## Input data
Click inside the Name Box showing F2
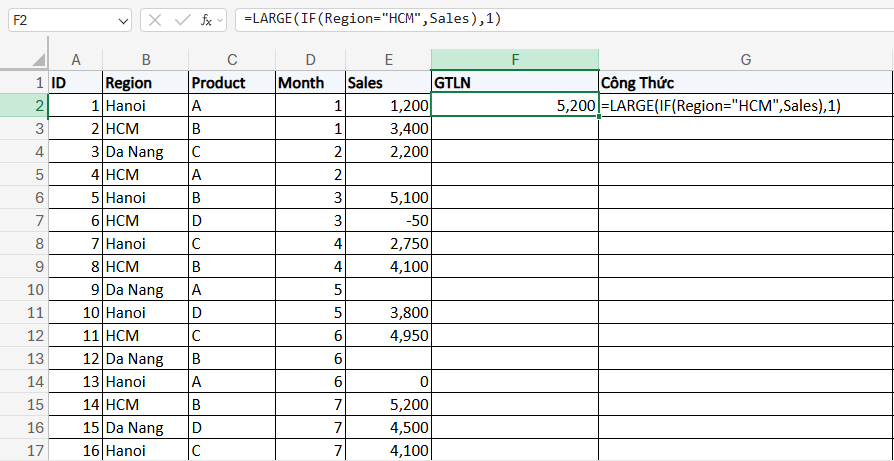tap(58, 20)
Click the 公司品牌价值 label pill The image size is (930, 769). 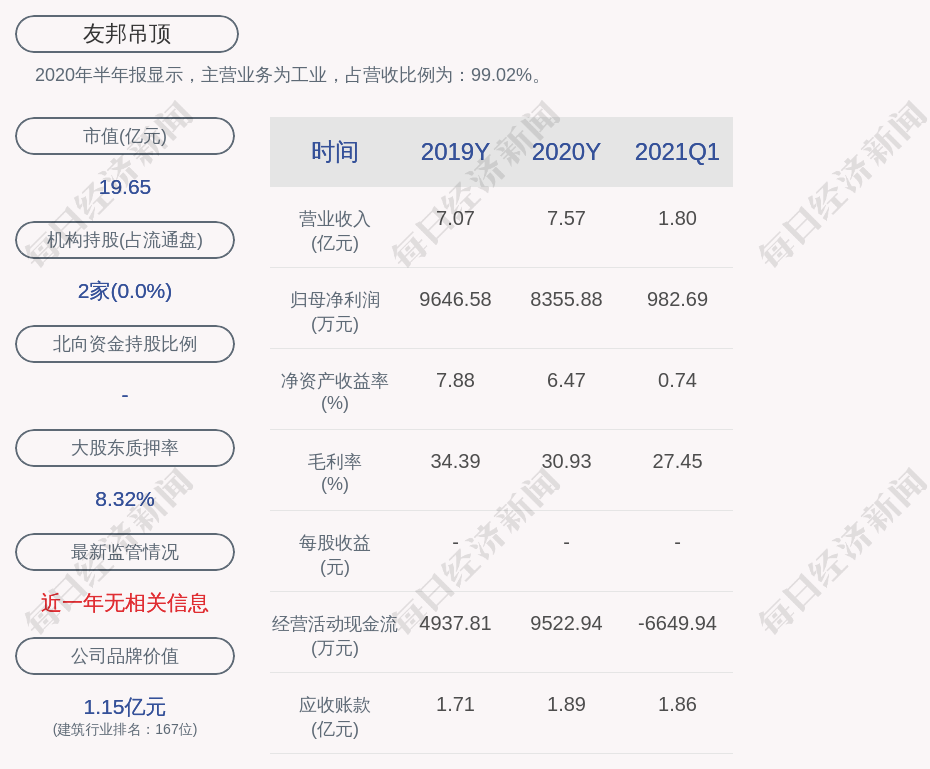[x=125, y=656]
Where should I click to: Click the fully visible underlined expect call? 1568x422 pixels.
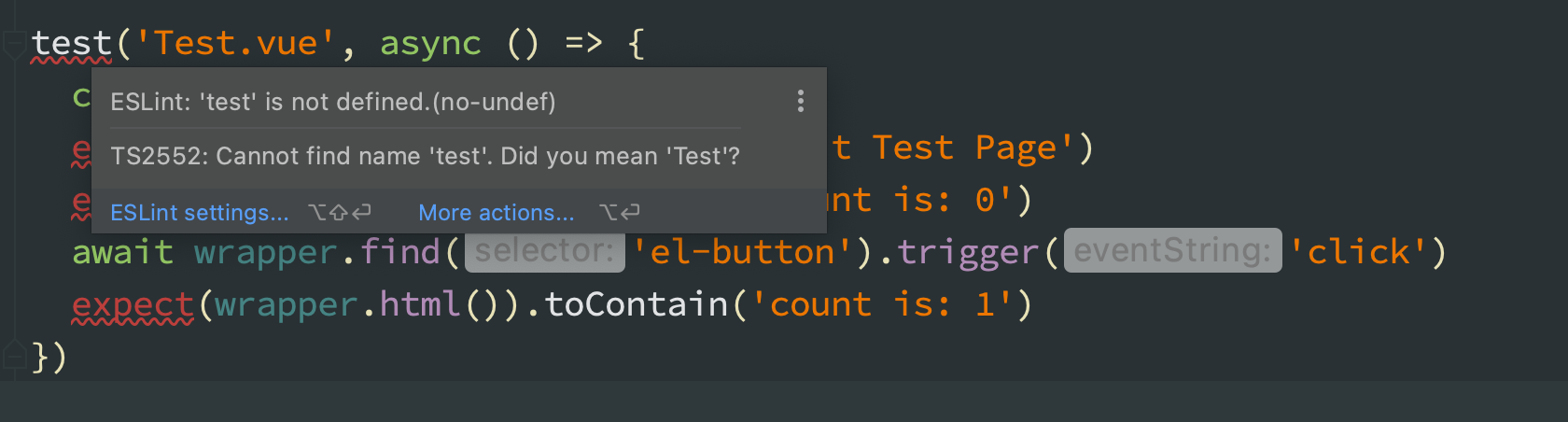[x=133, y=304]
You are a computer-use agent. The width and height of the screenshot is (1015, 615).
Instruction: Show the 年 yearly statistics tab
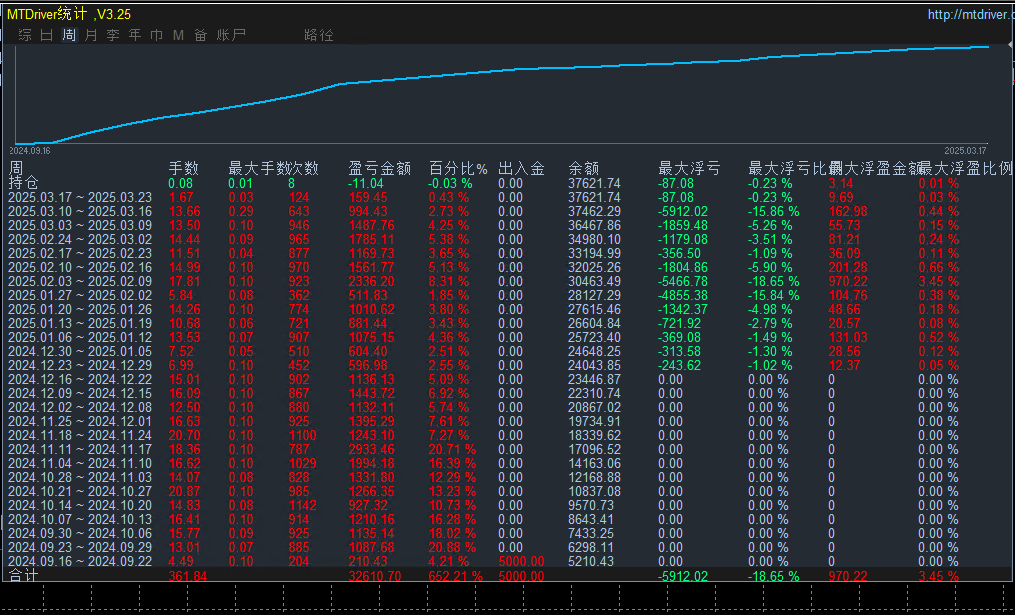(135, 35)

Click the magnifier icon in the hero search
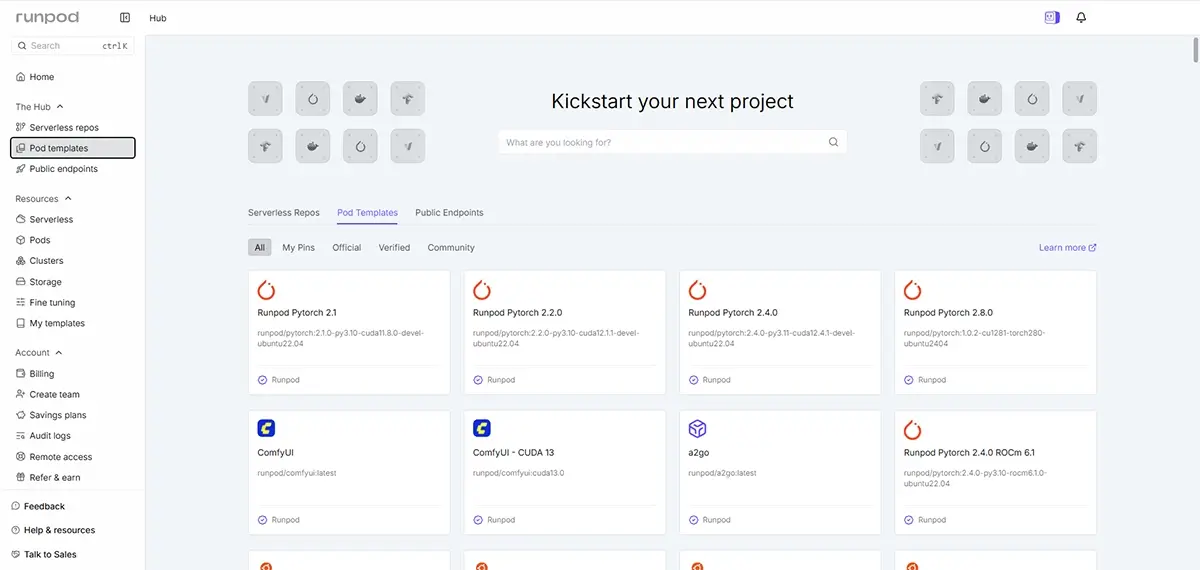[x=833, y=142]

## Brief
Pictures are to be left out; the answer must otherwise be exactly the lines from the one with "Where should I" through the final line of the entries above, both included.

## Solution for this exercise
Where should I click to: Click the fully visible underlined expect call? 1568x422 pixels.
[x=133, y=304]
You are a computer-use agent. The width and height of the screenshot is (1015, 615).
Instruction: Show the 年 yearly statistics tab
(135, 35)

Click the magnifier icon in the hero search
[x=833, y=142]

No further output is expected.